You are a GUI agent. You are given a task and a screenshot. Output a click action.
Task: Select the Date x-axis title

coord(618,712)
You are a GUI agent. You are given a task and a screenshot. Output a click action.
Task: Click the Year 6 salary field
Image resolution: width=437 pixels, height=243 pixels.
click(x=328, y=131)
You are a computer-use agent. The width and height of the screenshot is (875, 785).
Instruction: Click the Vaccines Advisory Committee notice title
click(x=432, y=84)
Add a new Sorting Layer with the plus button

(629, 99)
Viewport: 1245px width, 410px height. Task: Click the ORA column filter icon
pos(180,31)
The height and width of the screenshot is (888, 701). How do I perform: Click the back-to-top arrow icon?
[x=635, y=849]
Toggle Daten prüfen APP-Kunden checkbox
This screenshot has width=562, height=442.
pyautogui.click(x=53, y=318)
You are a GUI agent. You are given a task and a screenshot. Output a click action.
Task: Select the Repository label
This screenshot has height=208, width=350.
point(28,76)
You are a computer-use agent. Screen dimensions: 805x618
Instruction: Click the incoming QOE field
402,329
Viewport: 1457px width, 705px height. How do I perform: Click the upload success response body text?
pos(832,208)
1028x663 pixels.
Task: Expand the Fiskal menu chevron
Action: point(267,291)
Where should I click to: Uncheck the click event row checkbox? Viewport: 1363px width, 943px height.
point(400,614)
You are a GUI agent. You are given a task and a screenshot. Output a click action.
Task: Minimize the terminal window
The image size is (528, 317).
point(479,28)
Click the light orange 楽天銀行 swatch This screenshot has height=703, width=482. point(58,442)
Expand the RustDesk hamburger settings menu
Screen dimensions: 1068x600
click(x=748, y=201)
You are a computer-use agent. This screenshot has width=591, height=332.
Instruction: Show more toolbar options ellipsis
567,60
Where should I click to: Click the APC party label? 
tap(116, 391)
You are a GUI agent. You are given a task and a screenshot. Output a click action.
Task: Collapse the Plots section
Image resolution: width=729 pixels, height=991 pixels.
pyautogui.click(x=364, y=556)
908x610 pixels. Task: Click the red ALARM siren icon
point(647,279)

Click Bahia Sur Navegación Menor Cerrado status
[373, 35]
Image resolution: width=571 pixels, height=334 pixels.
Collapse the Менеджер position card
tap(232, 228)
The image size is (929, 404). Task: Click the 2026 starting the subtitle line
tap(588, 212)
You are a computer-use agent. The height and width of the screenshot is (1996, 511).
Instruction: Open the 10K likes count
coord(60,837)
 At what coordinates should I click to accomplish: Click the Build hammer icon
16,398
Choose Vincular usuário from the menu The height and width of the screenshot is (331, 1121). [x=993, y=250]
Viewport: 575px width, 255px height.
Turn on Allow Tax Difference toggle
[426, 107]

EXERCISE INSTRUCTIONS: Copy the records above, from the first line through the line containing "pos(180,31)", inclusive.

COMPLETED TASK:
You are a GUI agent. You are given a task and a screenshot. Output a click action.
Task: Select the Date x-axis title

coord(618,712)
You are a GUI agent. You are given a task and a screenshot. Output a click action.
Task: Click the Year 6 salary field
Image resolution: width=437 pixels, height=243 pixels.
click(x=328, y=131)
You are a computer-use agent. The width and height of the screenshot is (875, 785).
Instruction: Click the Vaccines Advisory Committee notice title
click(x=432, y=84)
Add a new Sorting Layer with the plus button

(629, 99)
Viewport: 1245px width, 410px height. Task: Click the ORA column filter icon
pos(180,31)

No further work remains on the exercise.